First, it is almost impossible to distinguish between a fall in the market because of lower growth expectations and one because of increased risk - though it's easier to do so for individual stocks.

Secondly, it's very possible - to say the least - that the market over-reacts to bad news about future growth. If so, such news can cause shares to become genuinely cheap. If you'd sold in mid-October or mid-December when the FTSE 100 fell to 6200, you'd have missed the big bouncebacks.

Of course, it's hard to distinguish between the market being under-priced and it being cheap for a good reason; everyone has an opinion, but opinion is not fact. And this is a case for doing nothing in response to market falls. We must weigh the possibility that growth prospects have genuinely worsened against the possibility that the market has over-reacted so that shares are genuinely cheap. One's a reason to sell, the other's a reason to buy and the two might well net out. The same applies, mutatis mutandis, if the market rises.

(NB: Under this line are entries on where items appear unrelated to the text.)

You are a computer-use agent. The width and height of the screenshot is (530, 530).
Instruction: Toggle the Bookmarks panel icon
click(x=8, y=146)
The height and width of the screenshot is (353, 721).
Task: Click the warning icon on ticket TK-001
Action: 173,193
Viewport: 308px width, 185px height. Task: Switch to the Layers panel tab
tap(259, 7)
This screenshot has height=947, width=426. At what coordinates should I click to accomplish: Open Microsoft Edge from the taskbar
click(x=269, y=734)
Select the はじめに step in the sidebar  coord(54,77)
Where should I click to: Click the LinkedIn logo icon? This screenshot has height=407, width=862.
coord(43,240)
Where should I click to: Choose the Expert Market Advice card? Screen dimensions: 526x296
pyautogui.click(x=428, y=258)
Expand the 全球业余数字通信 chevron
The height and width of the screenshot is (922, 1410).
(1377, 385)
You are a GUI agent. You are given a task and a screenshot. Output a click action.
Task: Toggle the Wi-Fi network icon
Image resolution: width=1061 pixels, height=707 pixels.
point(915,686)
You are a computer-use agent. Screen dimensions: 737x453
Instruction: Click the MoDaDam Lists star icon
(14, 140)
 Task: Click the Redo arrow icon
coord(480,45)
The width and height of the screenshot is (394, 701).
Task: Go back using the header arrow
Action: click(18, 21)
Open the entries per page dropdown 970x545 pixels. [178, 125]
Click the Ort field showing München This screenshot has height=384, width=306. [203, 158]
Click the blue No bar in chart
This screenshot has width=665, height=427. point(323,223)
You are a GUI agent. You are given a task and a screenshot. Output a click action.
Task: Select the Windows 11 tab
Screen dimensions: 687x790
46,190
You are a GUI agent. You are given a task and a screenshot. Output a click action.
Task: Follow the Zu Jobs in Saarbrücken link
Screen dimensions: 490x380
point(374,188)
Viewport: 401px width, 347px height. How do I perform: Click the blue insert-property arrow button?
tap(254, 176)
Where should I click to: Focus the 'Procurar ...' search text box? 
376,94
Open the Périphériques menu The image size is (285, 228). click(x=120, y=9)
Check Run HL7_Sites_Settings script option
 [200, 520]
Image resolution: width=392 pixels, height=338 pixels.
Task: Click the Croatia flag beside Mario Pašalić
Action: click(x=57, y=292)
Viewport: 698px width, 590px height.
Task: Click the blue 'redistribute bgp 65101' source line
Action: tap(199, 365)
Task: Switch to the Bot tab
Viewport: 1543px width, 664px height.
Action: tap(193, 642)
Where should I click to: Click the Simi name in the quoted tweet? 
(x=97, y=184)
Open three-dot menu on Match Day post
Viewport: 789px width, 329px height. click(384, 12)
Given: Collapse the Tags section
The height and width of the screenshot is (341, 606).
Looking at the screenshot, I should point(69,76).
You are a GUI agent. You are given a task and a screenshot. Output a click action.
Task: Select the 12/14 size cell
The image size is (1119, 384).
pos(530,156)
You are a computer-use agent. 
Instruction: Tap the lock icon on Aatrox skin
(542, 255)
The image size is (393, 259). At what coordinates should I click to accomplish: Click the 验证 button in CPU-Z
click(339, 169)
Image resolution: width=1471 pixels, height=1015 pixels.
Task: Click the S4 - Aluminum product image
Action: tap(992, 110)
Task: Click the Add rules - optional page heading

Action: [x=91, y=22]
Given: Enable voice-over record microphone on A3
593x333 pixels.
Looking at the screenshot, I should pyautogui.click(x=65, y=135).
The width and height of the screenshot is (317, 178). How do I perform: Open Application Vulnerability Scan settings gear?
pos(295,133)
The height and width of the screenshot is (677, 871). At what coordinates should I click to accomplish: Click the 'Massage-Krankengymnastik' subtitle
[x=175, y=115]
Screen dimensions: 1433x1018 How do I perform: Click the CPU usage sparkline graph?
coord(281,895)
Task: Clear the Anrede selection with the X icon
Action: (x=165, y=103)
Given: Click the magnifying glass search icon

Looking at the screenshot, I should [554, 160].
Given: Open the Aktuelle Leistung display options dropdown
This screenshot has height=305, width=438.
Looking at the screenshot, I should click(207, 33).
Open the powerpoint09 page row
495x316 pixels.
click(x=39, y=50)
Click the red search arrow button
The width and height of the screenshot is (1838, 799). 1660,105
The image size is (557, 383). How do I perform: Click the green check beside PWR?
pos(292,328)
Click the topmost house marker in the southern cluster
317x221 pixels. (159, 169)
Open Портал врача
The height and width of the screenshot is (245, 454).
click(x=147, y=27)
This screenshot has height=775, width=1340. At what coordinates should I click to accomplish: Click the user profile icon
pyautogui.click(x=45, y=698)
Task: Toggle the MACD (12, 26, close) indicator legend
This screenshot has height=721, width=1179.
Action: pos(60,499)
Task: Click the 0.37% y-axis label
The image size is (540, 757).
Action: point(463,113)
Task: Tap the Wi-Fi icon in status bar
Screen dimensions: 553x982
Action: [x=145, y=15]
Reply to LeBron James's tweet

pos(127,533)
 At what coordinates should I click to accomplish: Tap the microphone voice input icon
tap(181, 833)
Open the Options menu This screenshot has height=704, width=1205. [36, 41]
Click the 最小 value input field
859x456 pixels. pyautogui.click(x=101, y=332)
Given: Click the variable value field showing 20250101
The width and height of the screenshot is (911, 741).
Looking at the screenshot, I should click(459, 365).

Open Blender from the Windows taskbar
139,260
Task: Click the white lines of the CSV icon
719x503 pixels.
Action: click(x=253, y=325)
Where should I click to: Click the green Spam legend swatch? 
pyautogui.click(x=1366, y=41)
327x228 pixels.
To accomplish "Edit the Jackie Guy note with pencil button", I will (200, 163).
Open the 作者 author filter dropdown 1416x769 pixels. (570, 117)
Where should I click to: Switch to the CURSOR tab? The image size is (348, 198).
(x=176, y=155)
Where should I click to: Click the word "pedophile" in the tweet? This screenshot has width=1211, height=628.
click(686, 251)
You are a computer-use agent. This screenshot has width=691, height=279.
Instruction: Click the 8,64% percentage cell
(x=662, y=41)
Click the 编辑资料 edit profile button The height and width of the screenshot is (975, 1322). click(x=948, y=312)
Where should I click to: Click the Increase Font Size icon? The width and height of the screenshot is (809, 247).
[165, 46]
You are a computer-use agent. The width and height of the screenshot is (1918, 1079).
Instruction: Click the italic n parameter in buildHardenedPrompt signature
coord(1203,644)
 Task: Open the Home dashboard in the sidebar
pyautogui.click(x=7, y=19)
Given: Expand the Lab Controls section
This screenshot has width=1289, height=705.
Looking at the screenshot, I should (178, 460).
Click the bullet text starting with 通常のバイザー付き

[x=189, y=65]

"Keep calm and carry on" has become an over-used cliché. But it's a good description of how we should respond to stock market moves.

This raises the question: should we ever change our asset allocation?

One reason to do so is that the "sell in May, buy on Halloween" rule has proved successful around the world. However, this only works for investors who are prepared to act against our natural seasonal fluctuations in risk aversion. Shares are high in the spring precisely because that is when we want to take risk and they are low in the autumn because that's when we are nervous. Selling in May and buying in October therefore means selling when we don't want to and buying when we are worried. This is difficult to do - which is why the rule continues to work.

Another possibility is simply that our personal circumstances change. Not all of these, however, justify changing asset allocation.

For example, financial advisors sometimes tell us to shift into safer assets as we get older. But there are reasons not to do this. Javier Estrada at IESE Business School in Barcelona says that having more equities when you are young and fewer when you are old is "suboptimal in terms of capital accumulation". This is simply because a 20 per cent rise in the market makes you only £2000 if you have £10,000 invested but £20,000 if you have £100,000 – so avoiding equities when we are older and richer means missing some big gains as well as big losses. And Ravi Jagannathan at Northwestern University has shown that if your wages and job prospects are correlated with the stock market, shares become safer as you get older.

All this warns us that changing asset allocation can be unwise. Once you've got a portfolio you feel comfortable with, there's a good case for sticking with it through thick and thin. Masterly inactivity might not maximise your wealth - which is impossible anyway in an unpredictable world. But it'll save you from the expensive error of buying high and selling low. In this sense, there's much to be said for it.